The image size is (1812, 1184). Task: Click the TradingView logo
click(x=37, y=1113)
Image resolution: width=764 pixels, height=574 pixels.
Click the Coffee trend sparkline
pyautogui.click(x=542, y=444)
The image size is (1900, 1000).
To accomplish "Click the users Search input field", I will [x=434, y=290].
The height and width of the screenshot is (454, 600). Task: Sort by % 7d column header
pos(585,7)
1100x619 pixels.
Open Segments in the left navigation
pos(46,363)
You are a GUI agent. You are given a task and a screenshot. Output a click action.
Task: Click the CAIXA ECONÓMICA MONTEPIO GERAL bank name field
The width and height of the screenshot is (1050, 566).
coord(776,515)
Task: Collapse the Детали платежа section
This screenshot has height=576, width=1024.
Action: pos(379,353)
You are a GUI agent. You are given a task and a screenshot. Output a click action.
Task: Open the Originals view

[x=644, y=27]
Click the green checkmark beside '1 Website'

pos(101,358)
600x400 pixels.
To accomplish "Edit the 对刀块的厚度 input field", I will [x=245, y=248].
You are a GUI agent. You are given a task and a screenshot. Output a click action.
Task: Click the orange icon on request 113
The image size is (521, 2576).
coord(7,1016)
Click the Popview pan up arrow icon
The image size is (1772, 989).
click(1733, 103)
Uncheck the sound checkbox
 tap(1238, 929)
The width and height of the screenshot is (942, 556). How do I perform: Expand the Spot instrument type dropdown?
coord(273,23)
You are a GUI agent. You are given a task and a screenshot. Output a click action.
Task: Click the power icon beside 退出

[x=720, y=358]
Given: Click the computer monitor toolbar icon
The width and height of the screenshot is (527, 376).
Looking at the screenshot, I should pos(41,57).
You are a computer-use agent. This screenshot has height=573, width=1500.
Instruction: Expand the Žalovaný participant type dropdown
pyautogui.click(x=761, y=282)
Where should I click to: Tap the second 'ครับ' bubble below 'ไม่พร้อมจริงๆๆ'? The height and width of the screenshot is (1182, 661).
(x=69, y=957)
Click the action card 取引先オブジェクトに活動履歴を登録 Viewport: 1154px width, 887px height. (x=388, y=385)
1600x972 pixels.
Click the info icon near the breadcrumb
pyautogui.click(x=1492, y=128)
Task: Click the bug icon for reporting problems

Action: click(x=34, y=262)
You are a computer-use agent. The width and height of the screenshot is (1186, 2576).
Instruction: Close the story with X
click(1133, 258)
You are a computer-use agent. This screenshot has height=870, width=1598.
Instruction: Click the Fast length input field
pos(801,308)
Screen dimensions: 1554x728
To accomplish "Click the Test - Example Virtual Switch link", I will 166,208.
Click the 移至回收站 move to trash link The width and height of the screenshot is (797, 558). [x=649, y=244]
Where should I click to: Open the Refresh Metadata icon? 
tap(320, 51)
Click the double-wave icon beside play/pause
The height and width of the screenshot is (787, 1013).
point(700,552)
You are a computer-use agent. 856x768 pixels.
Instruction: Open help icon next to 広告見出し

### WHAT IS BEING ASKED
Return every line in the listing that contains the word "link".

### RESULT
To accomplish "Click the Test - Example Virtual Switch link", I will 166,208.
Click the 移至回收站 move to trash link The width and height of the screenshot is (797, 558). [x=649, y=244]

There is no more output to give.